Intracellular calcium concentration during hypoxia and metabolic inhibition in mammalian ventricular muscle.

D G Allen, C H Orchard
PMCID: PMC1199151  PMID: 6887018

Abstract

Papillary muscles from rats, cats and ferrets were microinjected with aequorin, a photoprotein which emits light as a function of Ca2+ concentration. The effects of hypoxia and different types of metabolic inhibition on intracellular Ca2+ concentration ([ Ca2+]i) and tension were studied. 2. Exposure of the muscle to hypoxia (PO2 less than 5 mmHg) or CN- caused a reversible decrease in developed tension, with no change in the magnitude of the Ca transient associated with each contraction. The rate of decline of the Ca transient was decreased slightly but significantly during these interventions. 3. In half the preparations examined, the initial fall in tension produced by hypoxia was interrupted by a short-lived increase in developed tension. No change in the Ca transient was associated with this increase in tension. 4. After exposure of papillary muscles to glucose-free Tyrode solution for short periods (less than 1 hr), hypoxia and CN- had a similar effect on the magnitude of the light transient and developed tension to section 2 above. After perfusion with glucose-free Tyrode solution for longer periods (greater than 2 hr), hypoxia and CN- caused a greater decrease in developed tension and a marked decrease in the magnitude of the Ca transient. 5. The addition of CN- to papillary muscles which were superfused with Tyrode solution containing 2-deoxyglucose instead of glucose, caused a rapid decrease in the magnitude of the Ca transient and of developed tension.
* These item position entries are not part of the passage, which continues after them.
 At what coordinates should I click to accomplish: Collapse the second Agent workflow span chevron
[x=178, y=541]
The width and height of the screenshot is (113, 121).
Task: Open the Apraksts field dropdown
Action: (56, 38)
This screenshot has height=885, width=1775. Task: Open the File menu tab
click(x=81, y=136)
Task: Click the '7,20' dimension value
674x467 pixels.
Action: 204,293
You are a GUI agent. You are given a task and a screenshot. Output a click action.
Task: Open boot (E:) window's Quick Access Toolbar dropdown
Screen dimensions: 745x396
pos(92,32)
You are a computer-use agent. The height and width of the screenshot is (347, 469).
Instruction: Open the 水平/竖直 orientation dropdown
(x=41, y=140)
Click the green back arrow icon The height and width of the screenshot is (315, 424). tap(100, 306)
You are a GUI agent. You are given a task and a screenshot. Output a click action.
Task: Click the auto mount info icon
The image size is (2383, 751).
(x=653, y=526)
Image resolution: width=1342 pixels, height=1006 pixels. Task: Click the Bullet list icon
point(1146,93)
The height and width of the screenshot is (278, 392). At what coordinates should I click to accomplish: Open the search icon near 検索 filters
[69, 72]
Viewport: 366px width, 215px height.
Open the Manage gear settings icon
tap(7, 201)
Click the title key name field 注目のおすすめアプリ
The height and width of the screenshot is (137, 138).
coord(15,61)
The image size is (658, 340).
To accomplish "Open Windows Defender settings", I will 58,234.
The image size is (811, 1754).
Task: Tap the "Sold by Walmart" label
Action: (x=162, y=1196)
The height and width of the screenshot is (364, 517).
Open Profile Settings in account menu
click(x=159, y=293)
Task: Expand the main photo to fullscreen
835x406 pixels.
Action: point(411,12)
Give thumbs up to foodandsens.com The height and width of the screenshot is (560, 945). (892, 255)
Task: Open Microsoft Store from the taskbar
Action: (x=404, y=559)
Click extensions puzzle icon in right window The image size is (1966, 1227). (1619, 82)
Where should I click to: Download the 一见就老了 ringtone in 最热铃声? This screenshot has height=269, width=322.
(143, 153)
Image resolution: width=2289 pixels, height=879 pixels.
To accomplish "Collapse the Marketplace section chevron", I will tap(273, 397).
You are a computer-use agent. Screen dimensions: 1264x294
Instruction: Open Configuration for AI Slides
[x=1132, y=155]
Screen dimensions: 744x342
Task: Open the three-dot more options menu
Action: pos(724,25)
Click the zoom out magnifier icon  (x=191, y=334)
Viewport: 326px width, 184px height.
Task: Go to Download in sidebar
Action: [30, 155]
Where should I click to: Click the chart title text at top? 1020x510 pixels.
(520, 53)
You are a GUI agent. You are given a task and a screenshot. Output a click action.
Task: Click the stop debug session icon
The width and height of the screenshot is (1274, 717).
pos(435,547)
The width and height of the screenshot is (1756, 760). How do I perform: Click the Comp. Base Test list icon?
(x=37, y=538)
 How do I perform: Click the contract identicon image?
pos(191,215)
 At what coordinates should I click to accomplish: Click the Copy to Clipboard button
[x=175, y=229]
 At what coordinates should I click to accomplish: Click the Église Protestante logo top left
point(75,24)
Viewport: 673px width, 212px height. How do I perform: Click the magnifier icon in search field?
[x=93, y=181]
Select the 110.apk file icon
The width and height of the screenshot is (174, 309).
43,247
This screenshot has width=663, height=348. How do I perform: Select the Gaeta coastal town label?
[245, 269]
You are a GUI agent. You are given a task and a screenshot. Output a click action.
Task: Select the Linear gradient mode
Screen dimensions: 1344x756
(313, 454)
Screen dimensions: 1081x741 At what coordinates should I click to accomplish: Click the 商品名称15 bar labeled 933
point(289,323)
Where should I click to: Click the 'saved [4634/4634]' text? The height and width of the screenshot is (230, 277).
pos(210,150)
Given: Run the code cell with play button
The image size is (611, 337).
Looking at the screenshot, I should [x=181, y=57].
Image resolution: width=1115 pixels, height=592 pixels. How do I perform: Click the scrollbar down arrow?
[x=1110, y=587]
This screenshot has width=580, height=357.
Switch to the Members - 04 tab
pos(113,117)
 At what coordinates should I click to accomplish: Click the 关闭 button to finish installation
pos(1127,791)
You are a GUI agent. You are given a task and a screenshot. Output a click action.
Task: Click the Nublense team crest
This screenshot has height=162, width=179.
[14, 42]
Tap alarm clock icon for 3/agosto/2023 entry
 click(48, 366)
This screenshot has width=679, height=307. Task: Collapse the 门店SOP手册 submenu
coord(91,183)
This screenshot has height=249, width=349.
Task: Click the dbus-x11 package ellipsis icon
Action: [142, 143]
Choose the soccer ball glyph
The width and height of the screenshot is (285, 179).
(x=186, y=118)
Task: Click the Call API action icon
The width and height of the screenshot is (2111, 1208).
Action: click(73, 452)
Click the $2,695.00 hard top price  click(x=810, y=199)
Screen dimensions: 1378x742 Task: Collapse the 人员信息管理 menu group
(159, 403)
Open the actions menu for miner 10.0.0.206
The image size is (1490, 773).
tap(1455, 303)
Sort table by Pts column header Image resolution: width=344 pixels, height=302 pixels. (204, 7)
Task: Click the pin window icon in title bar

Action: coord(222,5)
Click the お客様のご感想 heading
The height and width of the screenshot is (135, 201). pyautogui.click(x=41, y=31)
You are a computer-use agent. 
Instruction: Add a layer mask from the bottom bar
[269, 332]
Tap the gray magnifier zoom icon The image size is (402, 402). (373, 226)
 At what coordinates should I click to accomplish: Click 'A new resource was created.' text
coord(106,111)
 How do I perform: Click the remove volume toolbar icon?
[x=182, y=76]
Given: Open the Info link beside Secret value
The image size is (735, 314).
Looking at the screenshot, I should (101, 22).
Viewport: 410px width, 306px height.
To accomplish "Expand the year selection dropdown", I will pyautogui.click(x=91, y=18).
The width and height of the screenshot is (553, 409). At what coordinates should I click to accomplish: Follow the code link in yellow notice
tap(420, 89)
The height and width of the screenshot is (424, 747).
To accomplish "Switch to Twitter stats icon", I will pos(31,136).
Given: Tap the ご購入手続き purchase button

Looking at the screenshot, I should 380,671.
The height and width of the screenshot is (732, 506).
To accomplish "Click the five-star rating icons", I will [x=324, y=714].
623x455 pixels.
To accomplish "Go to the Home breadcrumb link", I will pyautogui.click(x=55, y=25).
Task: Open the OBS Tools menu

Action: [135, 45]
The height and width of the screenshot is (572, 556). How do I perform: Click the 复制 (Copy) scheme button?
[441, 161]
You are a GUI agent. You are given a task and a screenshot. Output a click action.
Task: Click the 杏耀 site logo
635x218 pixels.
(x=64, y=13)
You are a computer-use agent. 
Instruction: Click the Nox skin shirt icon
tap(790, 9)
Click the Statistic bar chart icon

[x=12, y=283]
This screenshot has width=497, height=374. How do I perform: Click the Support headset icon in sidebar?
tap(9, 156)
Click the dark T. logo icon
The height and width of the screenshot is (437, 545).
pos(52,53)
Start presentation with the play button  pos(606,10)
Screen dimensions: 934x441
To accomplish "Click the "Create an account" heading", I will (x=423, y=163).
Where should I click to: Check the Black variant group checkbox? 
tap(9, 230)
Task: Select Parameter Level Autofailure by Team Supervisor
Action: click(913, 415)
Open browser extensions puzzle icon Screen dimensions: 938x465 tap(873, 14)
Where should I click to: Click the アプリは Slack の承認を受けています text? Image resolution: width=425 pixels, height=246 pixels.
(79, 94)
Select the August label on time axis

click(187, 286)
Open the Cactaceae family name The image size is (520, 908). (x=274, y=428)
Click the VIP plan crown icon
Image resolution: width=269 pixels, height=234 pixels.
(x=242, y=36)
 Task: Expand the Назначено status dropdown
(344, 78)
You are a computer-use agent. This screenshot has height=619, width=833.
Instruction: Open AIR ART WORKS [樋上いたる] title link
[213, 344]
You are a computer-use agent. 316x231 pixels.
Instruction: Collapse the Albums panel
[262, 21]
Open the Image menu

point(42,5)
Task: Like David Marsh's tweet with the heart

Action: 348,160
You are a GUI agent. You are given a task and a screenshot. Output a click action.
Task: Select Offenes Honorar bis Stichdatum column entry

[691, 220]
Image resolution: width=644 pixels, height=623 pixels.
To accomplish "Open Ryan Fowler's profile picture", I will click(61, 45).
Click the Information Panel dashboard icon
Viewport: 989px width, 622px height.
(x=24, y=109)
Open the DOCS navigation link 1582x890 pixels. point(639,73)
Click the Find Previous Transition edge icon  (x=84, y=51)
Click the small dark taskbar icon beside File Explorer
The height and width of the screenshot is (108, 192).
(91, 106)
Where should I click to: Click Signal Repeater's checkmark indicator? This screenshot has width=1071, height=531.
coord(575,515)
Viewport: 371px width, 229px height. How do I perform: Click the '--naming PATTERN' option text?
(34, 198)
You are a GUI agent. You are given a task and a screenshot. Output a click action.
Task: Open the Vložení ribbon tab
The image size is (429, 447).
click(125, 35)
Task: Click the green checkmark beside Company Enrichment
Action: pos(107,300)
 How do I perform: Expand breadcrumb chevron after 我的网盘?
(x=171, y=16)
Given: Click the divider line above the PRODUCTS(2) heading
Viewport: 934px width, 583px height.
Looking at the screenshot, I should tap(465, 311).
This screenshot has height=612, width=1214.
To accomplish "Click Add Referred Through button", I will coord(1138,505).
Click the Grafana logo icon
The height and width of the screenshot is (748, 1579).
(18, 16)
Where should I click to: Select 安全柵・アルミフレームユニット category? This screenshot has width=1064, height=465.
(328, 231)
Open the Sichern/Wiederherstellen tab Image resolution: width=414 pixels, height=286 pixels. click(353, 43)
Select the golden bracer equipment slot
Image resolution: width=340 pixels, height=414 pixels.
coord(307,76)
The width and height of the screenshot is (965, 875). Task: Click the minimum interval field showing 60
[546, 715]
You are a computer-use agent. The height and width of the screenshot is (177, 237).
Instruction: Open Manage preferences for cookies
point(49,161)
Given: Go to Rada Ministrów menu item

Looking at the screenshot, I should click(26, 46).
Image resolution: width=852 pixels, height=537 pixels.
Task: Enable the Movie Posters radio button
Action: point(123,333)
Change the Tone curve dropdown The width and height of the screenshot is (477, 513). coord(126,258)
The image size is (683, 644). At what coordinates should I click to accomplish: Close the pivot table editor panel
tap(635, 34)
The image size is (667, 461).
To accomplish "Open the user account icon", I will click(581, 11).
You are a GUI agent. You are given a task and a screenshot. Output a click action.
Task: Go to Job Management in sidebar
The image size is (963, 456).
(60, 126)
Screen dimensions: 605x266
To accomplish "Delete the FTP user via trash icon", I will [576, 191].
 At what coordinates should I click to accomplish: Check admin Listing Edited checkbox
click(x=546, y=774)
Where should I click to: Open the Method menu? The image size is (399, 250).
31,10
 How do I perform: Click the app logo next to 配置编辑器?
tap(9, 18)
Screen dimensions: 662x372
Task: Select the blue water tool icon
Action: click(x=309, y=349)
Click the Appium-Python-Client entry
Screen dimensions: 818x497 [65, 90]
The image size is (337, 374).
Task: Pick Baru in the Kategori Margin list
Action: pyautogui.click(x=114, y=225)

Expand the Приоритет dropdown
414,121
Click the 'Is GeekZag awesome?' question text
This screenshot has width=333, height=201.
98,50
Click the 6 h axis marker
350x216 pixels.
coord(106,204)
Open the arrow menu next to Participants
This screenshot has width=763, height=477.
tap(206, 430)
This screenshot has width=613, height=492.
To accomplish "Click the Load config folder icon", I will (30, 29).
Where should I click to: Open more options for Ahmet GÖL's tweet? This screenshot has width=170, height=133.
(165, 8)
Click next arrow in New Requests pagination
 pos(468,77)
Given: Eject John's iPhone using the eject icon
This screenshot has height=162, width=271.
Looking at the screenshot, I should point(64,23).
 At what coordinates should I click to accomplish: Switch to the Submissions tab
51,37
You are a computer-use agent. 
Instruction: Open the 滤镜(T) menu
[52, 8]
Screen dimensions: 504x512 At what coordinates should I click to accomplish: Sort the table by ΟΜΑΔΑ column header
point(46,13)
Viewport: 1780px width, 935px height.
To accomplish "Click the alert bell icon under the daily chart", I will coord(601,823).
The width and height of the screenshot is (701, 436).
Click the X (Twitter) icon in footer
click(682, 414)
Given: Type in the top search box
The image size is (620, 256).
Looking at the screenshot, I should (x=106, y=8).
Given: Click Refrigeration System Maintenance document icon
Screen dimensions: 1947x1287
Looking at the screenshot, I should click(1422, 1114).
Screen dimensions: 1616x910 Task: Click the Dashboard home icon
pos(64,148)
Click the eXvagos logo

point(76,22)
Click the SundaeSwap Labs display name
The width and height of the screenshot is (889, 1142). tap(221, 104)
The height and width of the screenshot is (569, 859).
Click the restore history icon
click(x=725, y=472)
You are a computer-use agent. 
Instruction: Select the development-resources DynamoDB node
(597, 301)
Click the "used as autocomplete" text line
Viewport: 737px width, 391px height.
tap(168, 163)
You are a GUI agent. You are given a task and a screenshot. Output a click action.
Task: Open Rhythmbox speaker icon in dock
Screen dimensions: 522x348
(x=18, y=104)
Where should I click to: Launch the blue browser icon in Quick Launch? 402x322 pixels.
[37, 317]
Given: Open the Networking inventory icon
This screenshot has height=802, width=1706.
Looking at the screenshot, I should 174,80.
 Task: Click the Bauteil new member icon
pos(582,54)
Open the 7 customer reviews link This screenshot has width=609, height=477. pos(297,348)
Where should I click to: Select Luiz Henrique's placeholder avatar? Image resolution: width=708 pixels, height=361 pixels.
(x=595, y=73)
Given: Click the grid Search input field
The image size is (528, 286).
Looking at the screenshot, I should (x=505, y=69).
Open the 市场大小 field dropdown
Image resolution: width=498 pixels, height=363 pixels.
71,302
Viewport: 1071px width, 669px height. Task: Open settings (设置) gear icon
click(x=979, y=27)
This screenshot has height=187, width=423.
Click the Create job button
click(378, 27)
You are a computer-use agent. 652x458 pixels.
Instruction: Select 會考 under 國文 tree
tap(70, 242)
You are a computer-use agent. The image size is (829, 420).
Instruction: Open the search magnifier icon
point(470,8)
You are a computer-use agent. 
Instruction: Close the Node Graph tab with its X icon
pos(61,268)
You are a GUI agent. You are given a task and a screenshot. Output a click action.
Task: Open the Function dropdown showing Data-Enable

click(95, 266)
These changes were not fully reversible. 6. In muscles which developed an hypoxic contracture, the resting [Ca2+]i did not rise by more than a factor of 1.4. 7. It is concluded that when glycolysis can proceed, inhibition of oxidative phosphorylation results in a decrease in developed tension with no change in the magnitude of the Ca transient. This decrease in the apparent sensitivity of the contractile proteins to Ca2+ is attributable to the decrease in intracellular pH known to occur in this situation. There may also be a second mechanism tending to reduce the Ca transient under these conditions. 8. During inhibition of glycolysis and oxidative phosphorylation, developed tension falls as a result of decreased Ca transients. This could be because the free energy of hydrolysis of ATP falls below the level required to pump Ca from the myoplasm to the sarcoplasmic reticulum.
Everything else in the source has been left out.